The electrophysiological lexicon suffers not only from ambiguous descriptors but also from inconsistent definitions of the parameters themselves. For example, some investigators measure action potential amplitude from the resting membrane potential to the peak of the spike [30]. A complementary subset of studies, however, calculates action potential amplitude relative to the spike threshold potential [31]. The relationship between the minimum and the steady-state membrane potentials resulting from a hyperpolarizing current is similarly ambiguous. The sag ratio quantifies the relative difference between the peak hyperpolarization and steady-state hyperpolarization [32]. Alternatively, the sag percentage reports the fractional change in membrane potential from peak to steady state relative to the steady state [33]. Figure 2b schematically shows the differences between these parameter definitions. Plainly, the use of identical or similar names for terms with different electrophysiological meanings can lead to the propagation of confusion and, worse, incorrect interpretations of data that are incorporated into the literature moving forward.

Molecular biomarkers bear an overabundance of synonyms, homonyms, hyponyms, hypernyms, and abbreviations. There is movement toward standardizing the naming of proteins, but it is debatable whether the efforts are alleviating or augmenting confusion. For instance, the entire family of mammalian neuronal transporters has been given the official name of “solute carrier family [X] member [Y].” The new names confer that the proteins are transporters, but provide little information beyond that. As an example, some authors now refer to vesicular glutamate transporter 2 (Gene ID: 84487, ncbi.nlm.nih.gov/protein/NP_445879.1) by the abbreviation Slc17a6, short for the official full name “solute carrier family 17, member 6,” while others keep the familiar vGluT2. If these two alternatives were not enough, the marker is also known by the symbols Dnpi and Vgl [3437] (Fig. 2c).

One of the worst cases of molecular biomarker terminology confusion in neuroscience involves glutamate receptors. Metabotropic glutamate receptors (mGluRs) are not to be confused with three classes of ionotropic receptors (GluRs): AMPA, kainate, and NMDA, sometimes referred to as AMPARs, KAs, and the NRs [38]. In the promising new naming schema for glutamate receptors, metabotropic receptors retain use of mGluR, while AMPA receptors use GluA, kainate GluK, and NMDA GluN [39]. It is yet to be seen how widely used either of these schemata will be. Alas, even if the entire research community compactly embraced them today, the problem of linking new information with previous publications would remain.
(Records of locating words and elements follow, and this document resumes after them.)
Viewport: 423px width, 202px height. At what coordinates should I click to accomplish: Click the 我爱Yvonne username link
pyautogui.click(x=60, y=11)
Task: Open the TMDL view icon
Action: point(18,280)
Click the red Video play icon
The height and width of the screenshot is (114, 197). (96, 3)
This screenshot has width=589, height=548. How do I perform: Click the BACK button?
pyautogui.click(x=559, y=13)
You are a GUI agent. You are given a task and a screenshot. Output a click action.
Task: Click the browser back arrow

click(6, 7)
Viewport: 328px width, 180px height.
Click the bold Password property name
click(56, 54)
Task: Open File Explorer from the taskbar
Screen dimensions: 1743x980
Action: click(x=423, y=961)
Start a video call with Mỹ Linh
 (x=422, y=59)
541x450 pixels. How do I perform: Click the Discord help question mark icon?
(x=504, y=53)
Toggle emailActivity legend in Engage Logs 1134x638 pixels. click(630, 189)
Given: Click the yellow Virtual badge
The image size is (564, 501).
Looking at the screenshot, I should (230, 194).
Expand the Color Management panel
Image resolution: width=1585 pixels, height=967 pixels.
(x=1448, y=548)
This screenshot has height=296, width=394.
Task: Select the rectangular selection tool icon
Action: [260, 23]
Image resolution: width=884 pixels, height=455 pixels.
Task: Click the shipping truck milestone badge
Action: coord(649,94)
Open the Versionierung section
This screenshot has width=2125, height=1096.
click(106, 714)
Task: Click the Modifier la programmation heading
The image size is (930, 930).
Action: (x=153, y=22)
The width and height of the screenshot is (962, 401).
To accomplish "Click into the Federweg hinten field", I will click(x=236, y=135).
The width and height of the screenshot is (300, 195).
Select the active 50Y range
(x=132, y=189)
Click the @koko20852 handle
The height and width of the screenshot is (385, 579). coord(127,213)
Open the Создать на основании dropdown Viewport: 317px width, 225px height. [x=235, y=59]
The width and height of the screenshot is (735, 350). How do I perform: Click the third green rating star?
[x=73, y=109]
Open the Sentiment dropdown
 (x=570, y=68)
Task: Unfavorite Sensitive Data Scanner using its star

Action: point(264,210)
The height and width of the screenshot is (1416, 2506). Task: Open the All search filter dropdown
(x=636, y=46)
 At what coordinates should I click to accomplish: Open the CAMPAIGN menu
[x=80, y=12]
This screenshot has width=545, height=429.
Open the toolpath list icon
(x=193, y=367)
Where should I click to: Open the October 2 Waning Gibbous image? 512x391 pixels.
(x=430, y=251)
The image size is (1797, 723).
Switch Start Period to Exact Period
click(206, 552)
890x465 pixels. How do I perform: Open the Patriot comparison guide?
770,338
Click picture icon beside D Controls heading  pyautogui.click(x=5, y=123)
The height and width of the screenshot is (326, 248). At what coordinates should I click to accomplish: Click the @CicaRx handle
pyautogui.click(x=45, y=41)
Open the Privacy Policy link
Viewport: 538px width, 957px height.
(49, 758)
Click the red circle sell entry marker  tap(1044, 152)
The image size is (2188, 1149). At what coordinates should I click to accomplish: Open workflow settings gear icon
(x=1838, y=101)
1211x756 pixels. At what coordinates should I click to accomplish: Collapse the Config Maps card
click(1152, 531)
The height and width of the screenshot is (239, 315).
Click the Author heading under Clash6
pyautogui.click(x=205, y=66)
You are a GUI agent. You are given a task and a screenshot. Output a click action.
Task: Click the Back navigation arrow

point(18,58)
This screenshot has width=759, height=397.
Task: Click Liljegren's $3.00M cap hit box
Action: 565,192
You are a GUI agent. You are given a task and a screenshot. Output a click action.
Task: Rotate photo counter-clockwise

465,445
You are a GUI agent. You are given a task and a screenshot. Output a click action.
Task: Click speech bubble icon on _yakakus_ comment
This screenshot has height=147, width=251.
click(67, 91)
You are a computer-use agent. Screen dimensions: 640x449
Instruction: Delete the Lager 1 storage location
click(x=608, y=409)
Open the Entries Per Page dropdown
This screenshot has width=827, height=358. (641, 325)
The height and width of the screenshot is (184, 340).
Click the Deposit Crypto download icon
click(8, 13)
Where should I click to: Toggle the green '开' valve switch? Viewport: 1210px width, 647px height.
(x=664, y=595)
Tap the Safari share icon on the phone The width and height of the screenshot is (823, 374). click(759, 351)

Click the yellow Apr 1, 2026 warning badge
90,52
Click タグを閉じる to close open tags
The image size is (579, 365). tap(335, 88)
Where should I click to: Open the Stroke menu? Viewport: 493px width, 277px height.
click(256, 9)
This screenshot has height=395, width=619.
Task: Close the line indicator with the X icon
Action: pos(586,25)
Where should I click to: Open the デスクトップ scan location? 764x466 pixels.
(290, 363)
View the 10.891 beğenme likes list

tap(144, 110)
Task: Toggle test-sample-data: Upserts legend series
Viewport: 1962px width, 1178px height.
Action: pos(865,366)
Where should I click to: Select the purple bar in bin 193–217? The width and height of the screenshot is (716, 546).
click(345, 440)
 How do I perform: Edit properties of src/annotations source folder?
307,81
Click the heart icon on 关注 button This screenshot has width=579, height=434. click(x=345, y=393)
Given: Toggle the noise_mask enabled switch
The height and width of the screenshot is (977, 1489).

3 Resolving the neuron-type crossword puzzle

The solution to both the naming dilemma and property-based neuronal classification lies in establishing and consistently applying an unambiguous, clearly defined, unique nomenclature with links to antecedent synonyms. With property terms, scholarly resources can serve as broadly accepted references and dictionaries, such as the Medical Subject Headings (MeSH) by the US National Library of Medicine [40] and NeuroLex by the National Institutes of Health-contracted Neuroscience Information Framework [41]. However, using such services requires turning attention away from the material with the confusing or unknown term, navigating external web site(s), finding and processing the definition(s), then refocusing attention to the original material. A terms portal integrated into the original material would greatly simplify the process.

3.1 Data schema for property-based classification of hippocampal neurons

To solve the neuronal naming problem, the neuroscience community would ideally adopt a robust approach to classification. Using the distributions of axons and dendrites across identifiable anatomical areas is advantageous for a number of reasons. Axonal and dendritic patterning is fundamental to all neurons, yet sufficiently information-rich to allow grouping at a useful level of abstraction on the spectrum from considering all neurons the same (as would be the case if spike integrator were the chosen property) and each individual neuron unique (as would result if using exact matches of the neurite arbors). In addition, neurite patterns are more stable and less dependent upon experimental conditions than molecular markers and electrophysiology, respectively. Lastly, as demonstrated below, this approach naturally provides the means of creating unique, concise, informative names of neuron types.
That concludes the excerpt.